_Work to be completed_:
Please report every line below that contains the string "width", copying each such line in full. Matching is case-sensitive.

_Entries shown_:
= = =

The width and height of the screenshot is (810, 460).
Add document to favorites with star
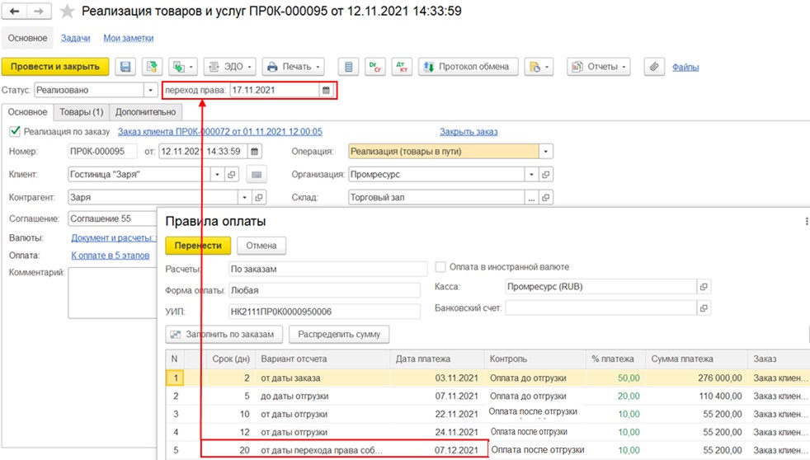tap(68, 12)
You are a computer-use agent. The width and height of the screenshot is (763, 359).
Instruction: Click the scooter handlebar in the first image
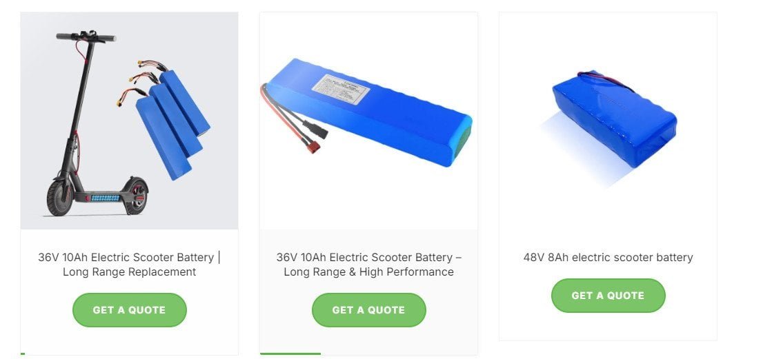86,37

= = =

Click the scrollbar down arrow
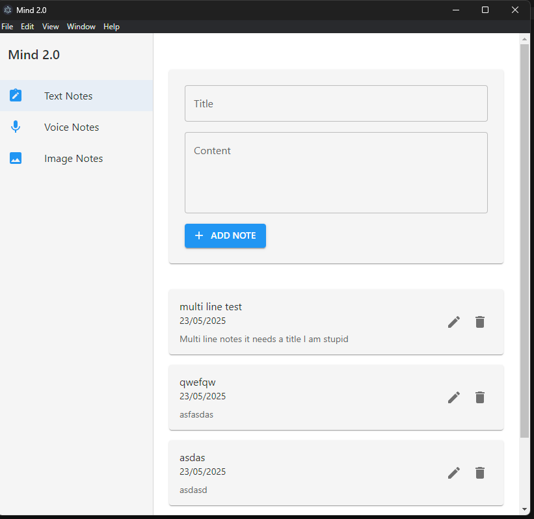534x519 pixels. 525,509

= = =

_Reply_:
The width and height of the screenshot is (810, 460).
You are a computer-use agent. The width and height of the screenshot is (763, 359).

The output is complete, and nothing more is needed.